- Film poster
- Directed by: Maurice Pialat
- Written by: Arlette Langmann Maurice Pialat
- Starring: Isabelle Huppert Gérard Depardieu
- Cinematography: Pierre-William Glenn Jacques Loiseleux [de; fr]
- Edited by: Sophie Coussein Yann Dedet
- Music by: Philippe Sarde
- Distributed by: Gaumont Distribution
- Release date: 3 September 1980;
- Running time: 110 minutes
- Country: France
- Language: French

= Loulou (film) =

1980 film by Maurice Pialat

Loulou is a 1980 French drama film directed by Maurice Pialat and starring Isabelle Huppert and Gérard Depardieu. For Loulou, Pialat was nominated for the Golden Palm award at the 1980 Cannes Film Festival.

==Plot==
In a disco with her husband André, a cultured man who owns a small advertising agency in which she works, Nelly meets Loulou, who is just out of jail and drunk. She spends the night with him in a hotel. The next day, André orders her out of his spacious apartment, so she moves into a hotel room with Loulou, who she supports as he does not believe in work. When she becomes pregnant, she rents a small apartment for them which Loulou fills with his criminal friends, who one night take her on a burglary. Her well-off brother tries to get her to see sense, but she just wants Loulou and their forthcoming child. When Loulou and his gang take her to Sunday lunch with his mother, there is a frightening confrontation with his psychotic brother-in-law who starts firing a shotgun. Realising at last the impossibility of having the child in such an environment, Nelly has an abortion. Loulou is hurt, but the film ends as it began with the two staggering home drunk.

==Cast==
- Isabelle Huppert as Nelly
- Gérard Depardieu as Loulou
- Guy Marchand as André
- Humbert Balsan as Michel
- Bernard Tronczak as Rémy
- Christian Boucher as Peirot
- Frédérique Cerbonnet as Dominique
- Jacqueline Dufranne as Mémère
- Willy Safar as Jean-Louis
- Agnès Rosier as Cathy
- Patricia Coulet as Marité
- Jean-Claude Meilland as Jean-Claude, le gars du casse
- Patrick Playez as Thomas
- Gérald Garnier as Lulu
- Catherine De Guirchitch as Marie-Jo
- Jean Van Herzeele as René
- Patrick Poivey as Philippe
- Xavier Saint-Macary as Bernard

==Release==
Loulou received its screening at the New York Film Festival on 8 October 1980. On 17 May 2016, Cohen Film Collection released Loulou on DVD as part of their "Films of Maurice Pialat" collection.

==Reception==
The review aggregator website Rotten Tomatoes gives the film a score of 88%, based on eight reviews, with an average rating of 7.4 out of 10.
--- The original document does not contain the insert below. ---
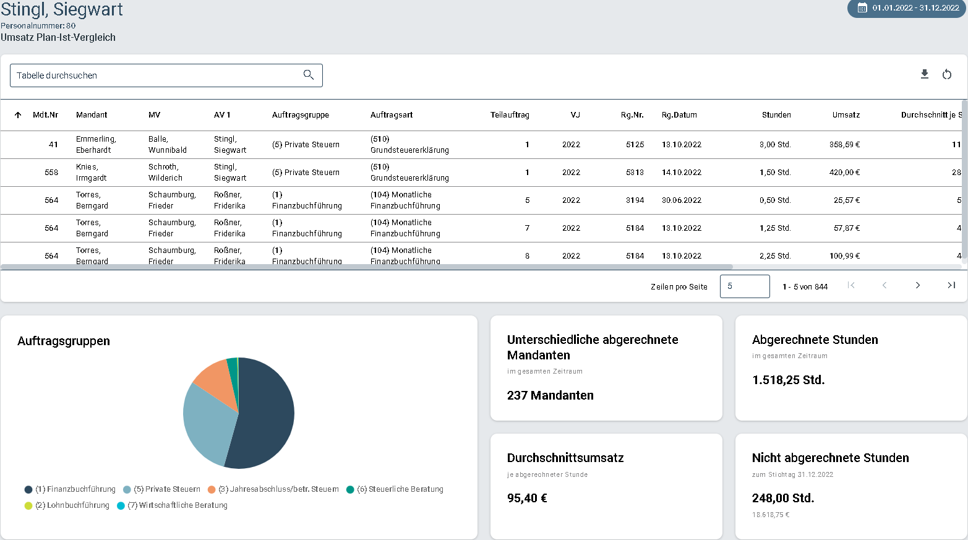968x540 pixels.
Task: Click the sort arrow beside Mdt.Nr
Action: (18, 115)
When the film was released on DVD, Peter Bradshaw of The Guardian wrote "There is something a little dated about the movie's look now; it is, however, effortlessly watchable." Matthew Leyland of BBC writes, "So much potential for melodrama, yet Pialat never makes us feel like we're watching a soap opera."

Time Out called it, "challenging, absorbing example of the awkward beauty." On 8 February 2024, Time Out ranked it as number 67 on its list of "The 100 best French movies of all time".